Agama,
Kekerasan dan Perdamaian (Perspektif Agama-Agama)
Menurut
ajaran agama Islam, agama menjadi sumber nilai, semangat, dan institusi
terakhir untuk mencari makna hidup. Agama untuk manusia adalah sebagai kekuatan
pembebas, agama menawarkan sekumpulan nilai, ajaran, visi, dan ketentuan
normatif. Manusia memiliki kebebasan untuk merespon tawaran-tawaran agama.
Manusia memerlukan agama untuk meningkatkan kualitas hidupnya sendiri, bukan
agama yang memerlukan manusia. Agama hendak membantu manusia untuk melakukan
aksi pencerahan, dan aksi pembebasan manusia dari situasi keterpenjaraan
seperti penjara, kemiskinan, kekayaan, komunalisme, dsb.

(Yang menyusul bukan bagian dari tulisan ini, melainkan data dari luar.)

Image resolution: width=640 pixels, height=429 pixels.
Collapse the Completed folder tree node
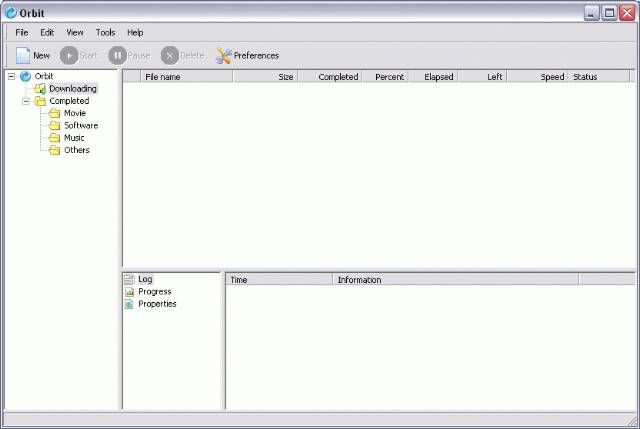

Nabi Muhammad saw diutus membawa ajaran Islam
ke dunia, maka Islam adalah rahmatan lil’alamin, Islam adalah rahmat bagi
seluruh manusia. Ajaran agama merupakan sesuatu yang ideal, misalnya Islam itu
cinta damai, Islam itu indah, Islam cinta kedisiplinan, dan Islam itu rahmat
bagi seluruh alam, dsb.
Namun sekarang marak muncul permasalahan
yang mengatasnamakan agama. Permasalahan agama sesungguhnya tidak dapat
dilepaskan dengan permasalahan sosial, karena agama setelah dipeluk oleh umat
manusia, maka sarat dengan persoalan sosial terutama yang berhubungan antara
sesama manusia. Terkadang suatu ajaran dari sumber yang sama, dengan kalimat
yang sama dapat menimbulkan pemahaman yang berbeda, dan pada akhirnya akan
menimbulkan praktik yang berbeda pula, bahkan sangat memungkinan menimbulkan
konflik, padahal secara dogmatik, ajaran agama selalu menghendaki adanya
kedamaian, dan keharmonisan. Namun pada kenyataannya konflik yang dipicu oleh
masalah agama itu selalu muncul ke permukaan. Misalnya konflik antara pemeluk agama
di Ambon, orang Madura dan Dayak di Kalimantan, bahkan konflik antar pendukung
partai di Pekalongan dan Jepara, hampir semuanya dipicu melalui sentimen
keagamaan, misalnya menghina ajaran agama atau tokoh agama, pembakaran tempat
ibadah, pelecehan Kitab Suci dsb. Tetapi
konflik tersebut bukan hanya disebabkan oleh unsur agama namun mungkin ada
unsur lain yang menyebabkannya.
Dalam berbagai konflik yang sering terjadi
sekarang wajah Islam agaknya selalu beriring dengan label anarkis dan anti
kebebasan. Cap fundamental, ekstrem, dan bahkan teroris seakan sangat akrab
dengan komunitas “orang” yang memeluk agama Islam. Generalisasi perilaku
“sekelompok” muslim seringkali menjadi justifikasi muka Islam sebagai agama,
sehingga label-label negatif tadi selalu pantas untuk diembelkan dengan Islam.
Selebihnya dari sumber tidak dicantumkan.